Exercise objective:
The answer is the data below, repeated exactly, with no pictures included.

:: Supplied material ::

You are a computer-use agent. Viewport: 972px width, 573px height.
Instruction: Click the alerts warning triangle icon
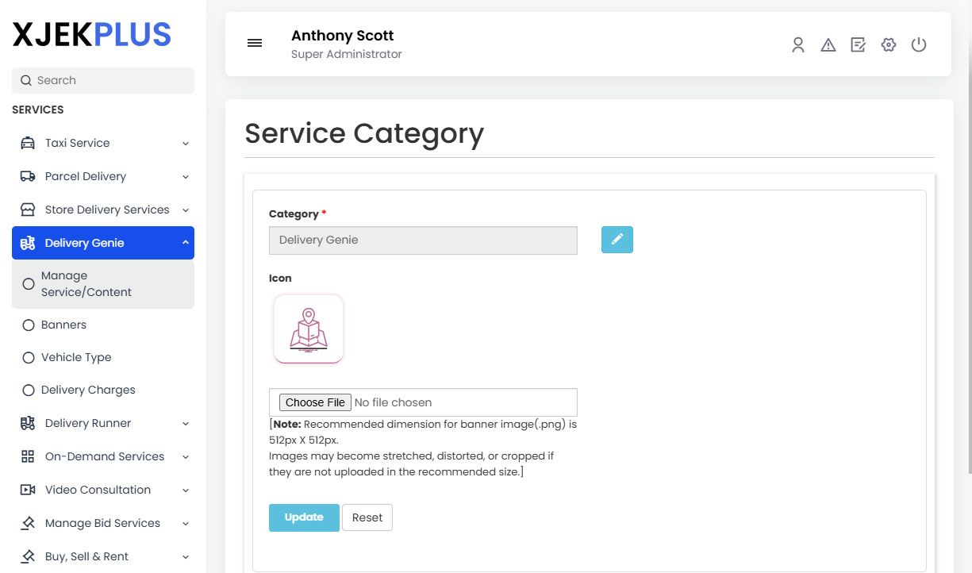[828, 45]
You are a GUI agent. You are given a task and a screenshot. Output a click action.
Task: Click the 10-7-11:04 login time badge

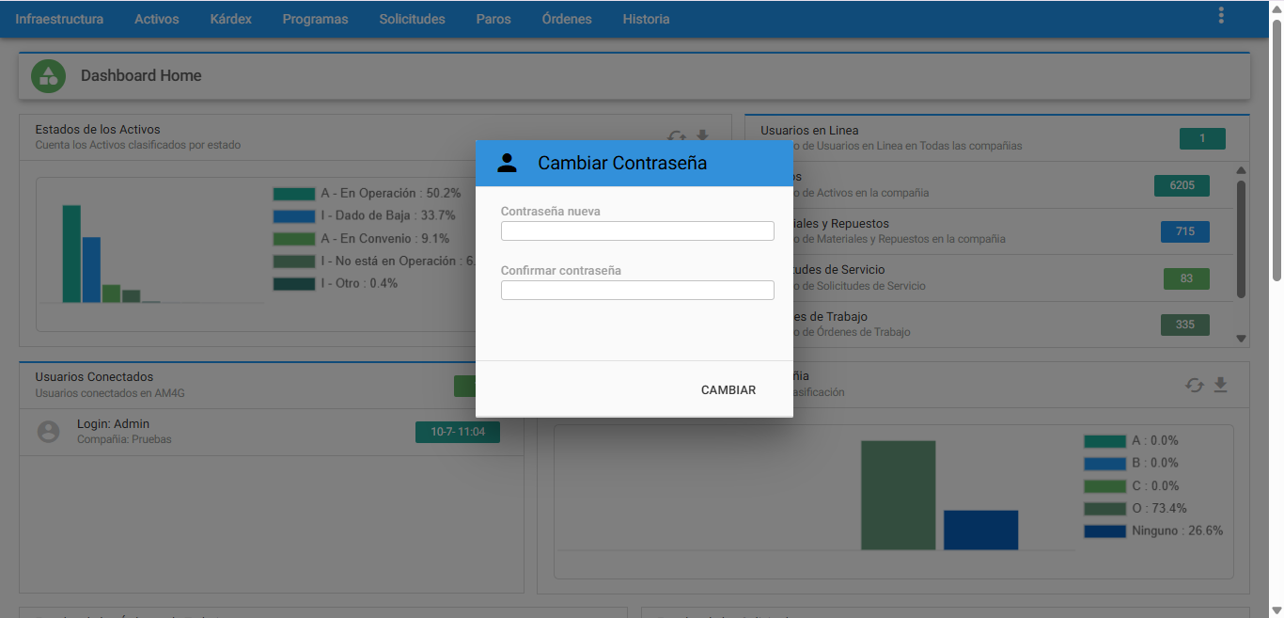coord(458,433)
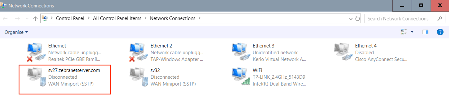Expand the change view options arrow
The height and width of the screenshot is (110, 449).
[412, 32]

:::

Your solution:
You are a computer-use agent. Viewport: 972px width, 573px height.
Instruction: Click the alerts warning triangle icon
[828, 45]
You are a GUI agent. You are given a task and a screenshot. Output a click action.
Task: Click the 10-7-11:04 login time badge

coord(458,433)
Expand the change view options arrow
The height and width of the screenshot is (110, 449).
[412, 32]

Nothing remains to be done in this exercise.